The Lord’s first word was “Peace”. His presence brings with it an entirely new atmosphere. On their part they had shut the door. They were entirely dissociated from the religious man after the flesh. But whatever the relief of a closed door, it could not compare with the blessed peace of His own presence. When the Lord comes into the midst, bringing the peace of His own presence, there is the foretaste of what will be known, in a future day — “Joy whereon no grief encroaches, Peace where strife shall all be o’er”. Then He showed to them His hands and side. This is very suggestive of the Lord’s supper. John does not give us the institution of the Supper, but he certainly gives us the spirit and vitality of it in setting the risen Lord before us as in the midst of His own and showing them His hands and His side. It is as He shows us His hands and His side that it all becomes great and exceedingly precious to us. “The disciples rejoiced therefore having seen the Lord”. Several individuals had seen Him in the course of that wondrous day, but the climax of all was when, He came and stood in the midst. In the earlier part of the day His service of love had been rendered to one and another, meeting their individual state and exercise with a view, it seems to me, to their coming together as of His assembly in the evening. And His coming into the midst of that company was, I take it, a pattern of how He would come into the midst of every similar company throughout the period that intervenes before the rapture.

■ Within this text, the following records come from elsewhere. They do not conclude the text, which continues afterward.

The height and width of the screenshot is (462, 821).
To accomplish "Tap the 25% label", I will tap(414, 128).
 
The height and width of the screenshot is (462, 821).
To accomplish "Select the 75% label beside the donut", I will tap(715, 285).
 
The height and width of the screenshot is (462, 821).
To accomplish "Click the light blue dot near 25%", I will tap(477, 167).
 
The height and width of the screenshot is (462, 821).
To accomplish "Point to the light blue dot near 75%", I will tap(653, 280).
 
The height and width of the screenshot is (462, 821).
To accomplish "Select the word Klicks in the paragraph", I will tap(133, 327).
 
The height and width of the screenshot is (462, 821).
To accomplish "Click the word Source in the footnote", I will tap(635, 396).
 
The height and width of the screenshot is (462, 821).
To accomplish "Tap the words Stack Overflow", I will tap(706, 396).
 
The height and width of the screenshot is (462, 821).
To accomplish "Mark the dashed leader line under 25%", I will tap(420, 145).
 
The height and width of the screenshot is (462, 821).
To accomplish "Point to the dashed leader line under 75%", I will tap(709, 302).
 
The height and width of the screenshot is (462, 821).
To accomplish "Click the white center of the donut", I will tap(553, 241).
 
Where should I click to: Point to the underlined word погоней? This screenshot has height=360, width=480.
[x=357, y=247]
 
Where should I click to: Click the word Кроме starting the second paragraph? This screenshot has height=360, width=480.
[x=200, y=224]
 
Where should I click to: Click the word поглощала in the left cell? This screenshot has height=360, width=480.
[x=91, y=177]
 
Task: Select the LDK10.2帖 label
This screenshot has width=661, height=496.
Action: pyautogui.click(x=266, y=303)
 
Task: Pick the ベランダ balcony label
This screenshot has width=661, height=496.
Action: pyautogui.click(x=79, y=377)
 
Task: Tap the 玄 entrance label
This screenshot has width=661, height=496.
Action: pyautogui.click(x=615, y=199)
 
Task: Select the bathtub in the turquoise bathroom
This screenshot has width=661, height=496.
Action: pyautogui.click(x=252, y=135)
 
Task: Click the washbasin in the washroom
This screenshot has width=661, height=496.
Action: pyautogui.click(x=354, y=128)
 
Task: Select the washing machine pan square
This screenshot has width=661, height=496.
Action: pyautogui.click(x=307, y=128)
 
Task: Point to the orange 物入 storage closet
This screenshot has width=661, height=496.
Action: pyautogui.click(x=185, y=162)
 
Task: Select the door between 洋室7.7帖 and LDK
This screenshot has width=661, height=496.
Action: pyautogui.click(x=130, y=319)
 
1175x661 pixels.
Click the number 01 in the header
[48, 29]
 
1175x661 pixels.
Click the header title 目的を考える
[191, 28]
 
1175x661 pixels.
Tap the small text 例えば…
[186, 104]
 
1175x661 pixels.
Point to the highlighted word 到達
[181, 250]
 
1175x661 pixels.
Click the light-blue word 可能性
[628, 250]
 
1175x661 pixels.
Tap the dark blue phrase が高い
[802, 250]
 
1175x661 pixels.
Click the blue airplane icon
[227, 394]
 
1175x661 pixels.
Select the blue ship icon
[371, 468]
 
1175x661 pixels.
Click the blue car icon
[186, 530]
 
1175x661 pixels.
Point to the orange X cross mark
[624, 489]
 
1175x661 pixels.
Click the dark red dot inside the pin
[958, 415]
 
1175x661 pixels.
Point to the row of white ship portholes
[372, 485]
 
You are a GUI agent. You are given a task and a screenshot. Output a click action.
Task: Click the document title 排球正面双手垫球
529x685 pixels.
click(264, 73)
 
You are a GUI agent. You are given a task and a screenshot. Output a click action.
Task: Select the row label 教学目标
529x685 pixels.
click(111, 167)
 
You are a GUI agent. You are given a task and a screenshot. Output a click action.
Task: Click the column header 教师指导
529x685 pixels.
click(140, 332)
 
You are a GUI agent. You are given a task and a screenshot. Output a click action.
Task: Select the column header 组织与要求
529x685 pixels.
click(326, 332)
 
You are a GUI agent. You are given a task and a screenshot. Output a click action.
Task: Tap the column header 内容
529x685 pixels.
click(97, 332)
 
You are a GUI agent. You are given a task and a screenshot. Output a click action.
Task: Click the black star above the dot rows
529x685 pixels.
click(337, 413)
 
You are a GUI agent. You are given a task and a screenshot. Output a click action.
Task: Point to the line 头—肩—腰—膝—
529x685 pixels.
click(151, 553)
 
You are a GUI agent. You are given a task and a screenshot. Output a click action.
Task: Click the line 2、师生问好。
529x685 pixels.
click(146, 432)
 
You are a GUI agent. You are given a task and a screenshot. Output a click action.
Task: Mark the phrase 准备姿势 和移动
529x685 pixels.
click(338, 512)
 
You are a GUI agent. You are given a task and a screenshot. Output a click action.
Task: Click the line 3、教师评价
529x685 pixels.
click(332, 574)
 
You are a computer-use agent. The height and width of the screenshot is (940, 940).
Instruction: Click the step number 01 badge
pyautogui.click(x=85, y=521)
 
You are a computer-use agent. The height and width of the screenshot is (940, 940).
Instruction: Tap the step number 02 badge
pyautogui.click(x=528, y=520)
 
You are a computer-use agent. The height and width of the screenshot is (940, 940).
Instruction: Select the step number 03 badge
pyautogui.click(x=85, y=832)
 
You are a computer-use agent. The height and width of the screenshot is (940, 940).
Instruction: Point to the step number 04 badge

But when we come to verses 21 and 23, chapter 20, it seems to me that we get what could not be repeated on any other occasion. What we get in these verses is administrative. It is the inauguration of the new testimony, and the words and actions of the Lord have clearly in view, to my mind, the whole scope of the testimony. It is the initiation of what was then wholly new, but which has subsisted ever since. Of course it began with those present, but I think they must be viewed, in this section of the chapter as receiving administratively from the risen Lord the mission and vitality which was to characterise the whole company of saints during this day. It is the institution once for all of that which abides [p. 354] until the present testimony shall come to an end. So that in these verses, we have what marks Christianity as a divinely instituted testimony in life of divine grace in the midst of a world of sin and death.